_Study material_.
^^^^^^^^
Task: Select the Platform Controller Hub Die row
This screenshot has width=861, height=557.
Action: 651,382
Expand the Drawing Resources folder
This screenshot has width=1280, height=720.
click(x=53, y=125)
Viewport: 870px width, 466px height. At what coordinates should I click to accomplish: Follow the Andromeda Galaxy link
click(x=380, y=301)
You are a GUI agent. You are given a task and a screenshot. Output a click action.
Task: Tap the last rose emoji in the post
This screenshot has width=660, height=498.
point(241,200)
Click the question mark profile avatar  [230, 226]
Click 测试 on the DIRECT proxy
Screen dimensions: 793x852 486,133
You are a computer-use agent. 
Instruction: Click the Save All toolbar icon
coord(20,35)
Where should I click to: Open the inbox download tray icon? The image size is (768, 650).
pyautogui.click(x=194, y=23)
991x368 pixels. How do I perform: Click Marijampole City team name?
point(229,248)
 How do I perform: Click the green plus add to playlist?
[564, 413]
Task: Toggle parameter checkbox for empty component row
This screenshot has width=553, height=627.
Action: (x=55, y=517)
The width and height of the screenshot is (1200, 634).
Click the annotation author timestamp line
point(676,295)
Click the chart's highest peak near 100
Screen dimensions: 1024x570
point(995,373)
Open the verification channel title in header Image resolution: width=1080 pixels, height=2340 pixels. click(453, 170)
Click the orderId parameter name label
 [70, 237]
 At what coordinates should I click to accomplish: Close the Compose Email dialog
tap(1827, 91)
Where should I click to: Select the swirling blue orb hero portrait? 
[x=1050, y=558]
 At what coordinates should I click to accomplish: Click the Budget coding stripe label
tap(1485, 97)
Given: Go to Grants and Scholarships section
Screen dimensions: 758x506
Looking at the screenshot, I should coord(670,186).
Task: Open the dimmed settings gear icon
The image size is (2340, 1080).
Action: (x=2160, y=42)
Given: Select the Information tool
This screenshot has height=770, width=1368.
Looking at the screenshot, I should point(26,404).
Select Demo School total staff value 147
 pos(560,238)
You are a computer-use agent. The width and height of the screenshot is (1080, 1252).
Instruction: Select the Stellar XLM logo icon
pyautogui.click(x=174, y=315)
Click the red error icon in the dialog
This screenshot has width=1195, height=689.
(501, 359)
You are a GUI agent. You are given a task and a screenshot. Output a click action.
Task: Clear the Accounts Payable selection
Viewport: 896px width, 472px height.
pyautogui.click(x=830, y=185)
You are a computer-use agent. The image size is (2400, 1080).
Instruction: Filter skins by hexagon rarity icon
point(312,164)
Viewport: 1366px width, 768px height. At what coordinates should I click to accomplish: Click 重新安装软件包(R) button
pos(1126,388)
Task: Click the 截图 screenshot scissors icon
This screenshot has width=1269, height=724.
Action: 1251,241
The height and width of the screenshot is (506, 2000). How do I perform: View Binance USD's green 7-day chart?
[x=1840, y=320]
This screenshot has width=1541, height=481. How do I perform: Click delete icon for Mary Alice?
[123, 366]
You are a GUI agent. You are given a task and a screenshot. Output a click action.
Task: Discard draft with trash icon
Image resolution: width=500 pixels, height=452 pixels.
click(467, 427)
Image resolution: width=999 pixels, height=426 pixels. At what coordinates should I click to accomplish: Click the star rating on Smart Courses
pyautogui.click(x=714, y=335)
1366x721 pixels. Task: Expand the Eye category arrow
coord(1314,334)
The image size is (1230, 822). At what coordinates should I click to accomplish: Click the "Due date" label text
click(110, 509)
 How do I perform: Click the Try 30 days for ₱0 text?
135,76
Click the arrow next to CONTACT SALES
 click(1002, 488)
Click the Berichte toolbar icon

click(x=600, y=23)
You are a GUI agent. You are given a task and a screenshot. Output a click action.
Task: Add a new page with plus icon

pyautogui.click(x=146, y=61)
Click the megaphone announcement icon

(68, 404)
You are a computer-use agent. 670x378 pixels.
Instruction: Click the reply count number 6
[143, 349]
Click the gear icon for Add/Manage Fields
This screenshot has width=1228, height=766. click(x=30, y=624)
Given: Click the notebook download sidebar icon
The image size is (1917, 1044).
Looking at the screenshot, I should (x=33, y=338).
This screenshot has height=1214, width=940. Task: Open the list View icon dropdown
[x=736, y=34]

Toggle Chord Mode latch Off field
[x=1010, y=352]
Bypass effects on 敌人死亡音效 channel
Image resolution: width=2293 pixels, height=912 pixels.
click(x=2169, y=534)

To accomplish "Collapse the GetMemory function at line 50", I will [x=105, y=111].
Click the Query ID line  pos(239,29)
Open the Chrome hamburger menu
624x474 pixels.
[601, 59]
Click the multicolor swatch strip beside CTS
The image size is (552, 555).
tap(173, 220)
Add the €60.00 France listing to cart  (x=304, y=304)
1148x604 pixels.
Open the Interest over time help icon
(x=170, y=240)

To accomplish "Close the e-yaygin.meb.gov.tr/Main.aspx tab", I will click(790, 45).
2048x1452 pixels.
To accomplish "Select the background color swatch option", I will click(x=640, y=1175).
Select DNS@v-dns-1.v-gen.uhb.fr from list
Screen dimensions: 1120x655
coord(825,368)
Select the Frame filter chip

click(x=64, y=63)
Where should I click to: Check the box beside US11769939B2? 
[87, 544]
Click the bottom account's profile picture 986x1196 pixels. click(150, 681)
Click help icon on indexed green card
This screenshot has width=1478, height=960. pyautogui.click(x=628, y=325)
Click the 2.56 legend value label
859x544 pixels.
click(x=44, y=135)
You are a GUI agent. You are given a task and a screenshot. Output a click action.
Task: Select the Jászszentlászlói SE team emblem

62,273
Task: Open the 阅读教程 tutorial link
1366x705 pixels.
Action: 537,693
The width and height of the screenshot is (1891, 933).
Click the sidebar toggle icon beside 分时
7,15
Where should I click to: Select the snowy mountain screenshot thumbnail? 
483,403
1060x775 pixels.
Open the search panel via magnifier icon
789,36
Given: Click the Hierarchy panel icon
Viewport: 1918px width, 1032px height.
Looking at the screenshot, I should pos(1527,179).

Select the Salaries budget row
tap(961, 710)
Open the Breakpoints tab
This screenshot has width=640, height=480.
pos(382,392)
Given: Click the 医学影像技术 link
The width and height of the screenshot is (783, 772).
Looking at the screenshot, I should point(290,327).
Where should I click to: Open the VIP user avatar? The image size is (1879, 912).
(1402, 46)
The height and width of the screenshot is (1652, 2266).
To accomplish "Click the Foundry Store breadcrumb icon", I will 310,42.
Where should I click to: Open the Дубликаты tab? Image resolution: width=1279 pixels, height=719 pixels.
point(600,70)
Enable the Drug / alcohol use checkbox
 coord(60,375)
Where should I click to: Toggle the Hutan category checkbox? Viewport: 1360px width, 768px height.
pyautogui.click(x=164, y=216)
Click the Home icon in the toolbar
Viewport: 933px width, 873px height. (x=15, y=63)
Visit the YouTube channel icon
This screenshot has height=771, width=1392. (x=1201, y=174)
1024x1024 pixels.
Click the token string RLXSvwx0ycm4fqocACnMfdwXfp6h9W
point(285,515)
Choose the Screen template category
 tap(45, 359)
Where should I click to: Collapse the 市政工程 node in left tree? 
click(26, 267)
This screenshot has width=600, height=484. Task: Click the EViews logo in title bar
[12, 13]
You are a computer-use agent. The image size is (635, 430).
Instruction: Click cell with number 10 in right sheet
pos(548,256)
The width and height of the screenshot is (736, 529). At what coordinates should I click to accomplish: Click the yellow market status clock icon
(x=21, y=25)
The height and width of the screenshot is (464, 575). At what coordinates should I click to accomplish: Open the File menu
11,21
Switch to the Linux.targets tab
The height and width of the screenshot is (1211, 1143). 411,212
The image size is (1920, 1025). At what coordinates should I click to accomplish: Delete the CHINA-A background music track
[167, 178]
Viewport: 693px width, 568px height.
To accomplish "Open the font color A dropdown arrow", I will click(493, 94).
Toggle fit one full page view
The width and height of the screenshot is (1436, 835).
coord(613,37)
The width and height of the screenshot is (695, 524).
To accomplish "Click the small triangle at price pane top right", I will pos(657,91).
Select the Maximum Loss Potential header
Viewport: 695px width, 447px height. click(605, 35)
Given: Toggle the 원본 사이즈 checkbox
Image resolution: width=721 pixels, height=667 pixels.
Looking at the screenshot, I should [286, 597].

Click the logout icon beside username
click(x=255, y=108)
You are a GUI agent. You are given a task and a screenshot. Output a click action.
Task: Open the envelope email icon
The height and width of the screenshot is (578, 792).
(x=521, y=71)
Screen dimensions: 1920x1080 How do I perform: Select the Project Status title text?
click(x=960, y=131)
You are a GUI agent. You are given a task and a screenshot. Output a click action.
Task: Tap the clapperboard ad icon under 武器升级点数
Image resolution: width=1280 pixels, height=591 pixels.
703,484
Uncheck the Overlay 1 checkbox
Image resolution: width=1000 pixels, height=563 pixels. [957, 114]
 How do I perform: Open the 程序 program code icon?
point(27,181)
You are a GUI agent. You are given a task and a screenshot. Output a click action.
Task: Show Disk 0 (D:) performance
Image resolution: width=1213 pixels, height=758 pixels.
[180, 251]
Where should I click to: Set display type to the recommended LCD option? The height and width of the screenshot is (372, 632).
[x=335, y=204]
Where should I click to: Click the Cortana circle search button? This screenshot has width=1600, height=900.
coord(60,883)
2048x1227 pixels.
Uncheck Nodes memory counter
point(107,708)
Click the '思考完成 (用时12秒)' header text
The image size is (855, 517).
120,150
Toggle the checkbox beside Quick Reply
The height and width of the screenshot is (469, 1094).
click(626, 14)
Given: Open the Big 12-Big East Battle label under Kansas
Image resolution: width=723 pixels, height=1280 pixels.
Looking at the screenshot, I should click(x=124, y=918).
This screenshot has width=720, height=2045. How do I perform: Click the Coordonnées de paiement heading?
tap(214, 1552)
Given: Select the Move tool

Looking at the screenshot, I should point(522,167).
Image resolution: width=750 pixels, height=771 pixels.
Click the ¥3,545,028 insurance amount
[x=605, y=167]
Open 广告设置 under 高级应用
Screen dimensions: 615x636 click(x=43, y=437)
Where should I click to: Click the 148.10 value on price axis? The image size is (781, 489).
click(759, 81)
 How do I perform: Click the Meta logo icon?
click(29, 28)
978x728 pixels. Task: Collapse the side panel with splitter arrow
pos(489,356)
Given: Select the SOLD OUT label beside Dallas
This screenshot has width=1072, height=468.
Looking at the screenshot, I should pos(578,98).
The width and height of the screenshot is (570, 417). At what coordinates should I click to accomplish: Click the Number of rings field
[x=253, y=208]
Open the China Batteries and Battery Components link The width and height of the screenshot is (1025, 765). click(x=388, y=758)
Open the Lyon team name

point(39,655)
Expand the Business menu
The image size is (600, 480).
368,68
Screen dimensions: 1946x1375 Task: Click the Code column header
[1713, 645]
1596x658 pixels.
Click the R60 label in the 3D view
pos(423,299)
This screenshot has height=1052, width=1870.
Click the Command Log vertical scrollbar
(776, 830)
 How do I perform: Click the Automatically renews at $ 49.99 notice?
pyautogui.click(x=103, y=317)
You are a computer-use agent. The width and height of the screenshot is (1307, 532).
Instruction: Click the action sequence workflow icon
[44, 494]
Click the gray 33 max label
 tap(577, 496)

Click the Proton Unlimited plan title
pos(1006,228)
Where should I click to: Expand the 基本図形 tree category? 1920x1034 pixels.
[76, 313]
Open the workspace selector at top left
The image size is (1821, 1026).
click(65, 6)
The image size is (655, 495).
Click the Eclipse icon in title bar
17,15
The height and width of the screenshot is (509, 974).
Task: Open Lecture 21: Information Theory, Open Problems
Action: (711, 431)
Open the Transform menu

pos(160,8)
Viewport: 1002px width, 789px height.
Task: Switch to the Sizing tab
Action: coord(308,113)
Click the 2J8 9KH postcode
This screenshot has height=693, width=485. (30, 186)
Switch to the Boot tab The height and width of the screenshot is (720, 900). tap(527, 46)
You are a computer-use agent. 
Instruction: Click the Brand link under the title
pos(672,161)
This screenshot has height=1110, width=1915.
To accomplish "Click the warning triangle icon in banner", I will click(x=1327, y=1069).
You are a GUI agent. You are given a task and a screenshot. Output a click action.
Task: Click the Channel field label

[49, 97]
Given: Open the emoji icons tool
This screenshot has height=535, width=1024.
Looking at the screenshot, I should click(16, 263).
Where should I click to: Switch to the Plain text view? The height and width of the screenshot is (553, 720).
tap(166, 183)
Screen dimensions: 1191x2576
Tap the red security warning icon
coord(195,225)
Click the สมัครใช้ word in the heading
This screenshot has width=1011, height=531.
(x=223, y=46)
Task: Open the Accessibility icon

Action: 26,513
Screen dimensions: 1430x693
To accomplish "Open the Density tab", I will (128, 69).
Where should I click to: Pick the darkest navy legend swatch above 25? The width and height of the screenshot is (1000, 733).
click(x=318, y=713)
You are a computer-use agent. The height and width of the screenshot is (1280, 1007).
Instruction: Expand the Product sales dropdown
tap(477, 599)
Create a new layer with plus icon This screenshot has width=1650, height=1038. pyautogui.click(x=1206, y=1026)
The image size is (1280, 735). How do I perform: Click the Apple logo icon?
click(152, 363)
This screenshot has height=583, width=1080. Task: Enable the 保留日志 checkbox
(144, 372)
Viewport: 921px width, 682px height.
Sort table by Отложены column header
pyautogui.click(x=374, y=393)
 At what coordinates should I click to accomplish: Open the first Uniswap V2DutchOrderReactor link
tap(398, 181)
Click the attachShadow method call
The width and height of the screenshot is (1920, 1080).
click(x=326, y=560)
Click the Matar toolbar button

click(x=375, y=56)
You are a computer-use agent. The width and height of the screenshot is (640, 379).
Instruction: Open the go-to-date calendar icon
^^^^^^^^
_Task directions_. The line containing "The width and height of the screenshot is (1200, 634)." marks the end: copy exactly every line from the top of the data above down to it, that line included.

_Written answer_.
Task: Select the Platform Controller Hub Die row
This screenshot has width=861, height=557.
Action: 651,382
Expand the Drawing Resources folder
This screenshot has width=1280, height=720.
click(x=53, y=125)
Viewport: 870px width, 466px height. At what coordinates should I click to accomplish: Follow the Andromeda Galaxy link
click(x=380, y=301)
You are a GUI agent. You are given a task and a screenshot. Output a click action.
Task: Tap the last rose emoji in the post
This screenshot has width=660, height=498.
point(241,200)
Click the question mark profile avatar  [230, 226]
Click 测试 on the DIRECT proxy
Screen dimensions: 793x852 486,133
You are a computer-use agent. 
Instruction: Click the Save All toolbar icon
coord(20,35)
Where should I click to: Open the inbox download tray icon? The image size is (768, 650).
pyautogui.click(x=194, y=23)
991x368 pixels. How do I perform: Click Marijampole City team name?
point(229,248)
 How do I perform: Click the green plus add to playlist?
[564, 413]
Task: Toggle parameter checkbox for empty component row
This screenshot has width=553, height=627.
Action: (x=55, y=517)
The width and height of the screenshot is (1200, 634).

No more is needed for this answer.